### Your tasks:
(a) Answer these questions using the World Cup essay:
(i) Which woman in the writer's family watched soccer?
(ii) What is the name of the restaurant in Williamsburg where the writer watched the match?
(iii) Which two teams played in the semi-final match the writer watched there?
(b) Quote the World Cup essay word for word, from "Three decades later, I" up to and including "eyes of Argentinians.".

### Document text:
▶

Growing up in a country, for which soccer was one of the main sports and in a family where the father not only played soccer all his life, or as we call it in Russia (and anywhere else but USA – football), but also who watched religiously all the soccer matches of the Russian teams, as well as around the world, I never appreciated soccer as much until now.

World Cup 2014: The Argentinians gather in Washington, DC to support their national team to play against Belgium
World Cup 2014: The Argentinians gather in Washington, DC to support their national team to play against Belgium
Alisa Krutovsky
World Cup 2014 Finals: Argentina vs. Germany
Alisa Krutovsky

I remember being a child, when my dad first mentioned the name Diego Maradona to me. I was too young to understand, what Maradona meant to every single soccer fan around the world. I remember hearing many other names of the soccer players who defined the art of soccer. Only, I didn’t really care. Women in my country didn’t really play or watched soccer as much as men did. The only woman in my family who actually did watch soccer was my aunt, and today, she is still the only one who not only knows all the names of the players, but who also sends me all the cheers and updates on the current World Cup games. Thanks to the existence of Facebook, we correspond daily. The world is different now with all the social media around, not to mention that now one can YouTube the emotions of watching the games, track the comments and emotions of the fans around the world via Twitter and post photos and updates on Facebook.

Three decades later, I started to appreciate soccer, and it’s all because I married into the culture that is not only passionate about soccer, but the culture that lives and breaths the soccer culture. For them, the world cup is not only the competition, it’s so much more – it’s the event that “unites millions of people”, as one of our Argentinian friend said. I'm talking about the Argentinas.

As the World Cup 2014 matches were taking place, I realized that not only I started to care, but I’m passionate about this sport more than I ever was and that’s because I was able to experience it through the eyes of Argentinians.

Last Wednesday, I joined my Argentinian husband and his friends and other 100 people at an Argentinian restaurant/bar Shelter Pizza & Empanadas in Williamsburg to watch the semi-finals – Argentina against Belgium. Little did I know what to expect from this event.

When I showed up, the place was already packed with the Argentans wearing the soccer national team jerseys and with the non-Argentinian fans of the Argentinian national team. When the match began and lasted for another 2.5 hours, I’ve had the experience of my life that not only I’d never forget, but which changed my whole perception of the ‘soccer watching’.

Not only the crowd was singing various songs throughout the game, regardless of who was starting to sing, the rest of the place would pick up and sing along, but it felt like all of these strangers all of the sudden became close friends. The experience was intense. I realized that when my husband said this match was very important for him and his country, I actually saw it – through the actions and emotions of the Argentans watching the game. It felt like there was no other outcome but to win for the Argentinian team. I felt like this spirit was not only characteristic to this one Williamsburg restaurant, but that this intensity was happening with every Argentinian in Argentina and around the world. It’s there where I understood the point of “uniting” – everyone was united with one main goal – to show as much of the support for the team as it was possible and it was happening very natural for everyone around me. I was so caught up in the whole spirit that I, actually, didn’t want for the match to end. I didn’t mind the second and the third additional times. But when the penalty time came on, the intensity of the crowd took a whole new meaning! Here's the video I took to capture the emotions of the Argentans around me.

◀

### Records shown:

▶

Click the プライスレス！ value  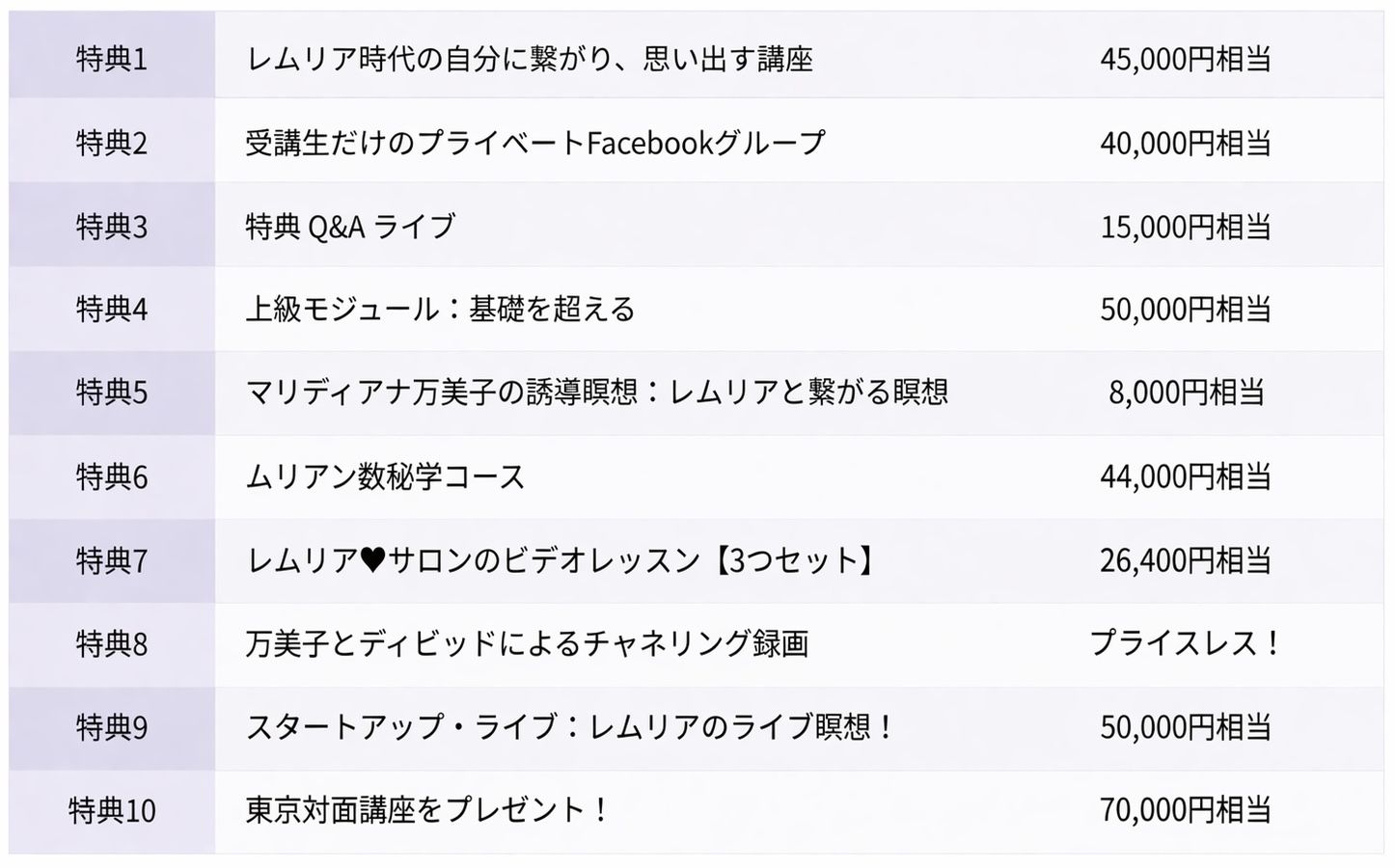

◀
▶

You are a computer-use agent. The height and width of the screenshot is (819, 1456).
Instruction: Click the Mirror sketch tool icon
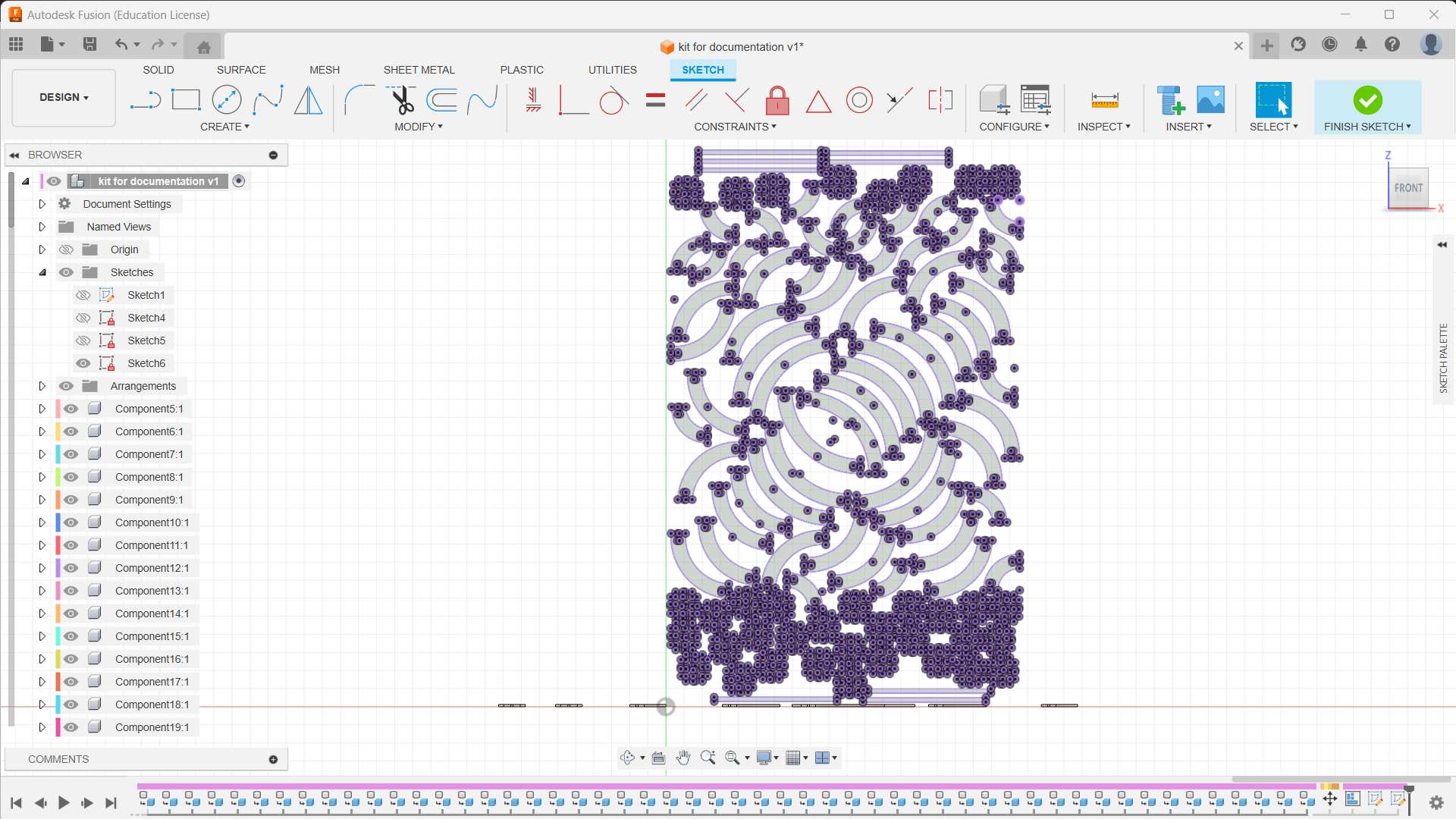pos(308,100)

◀

### Solution set:
(a)
(i) The writer's aunt.
(ii) Shelter Pizza & Empanadas.
(iii) Argentina and Belgium.

(b)
Three decades later, I started to appreciate soccer, and it’s all because I married into the culture that is not only passionate about soccer, but the culture that lives and breaths the soccer culture. For them, the world cup is not only the competition, it’s so much more – it’s the event that “unites millions of people”, as one of our Argentinian friend said. I'm talking about the Argentinas.

As the World Cup 2014 matches were taking place, I realized that not only I started to care, but I’m passionate about this sport more than I ever was and that’s because I was able to experience it through the eyes of Argentinians.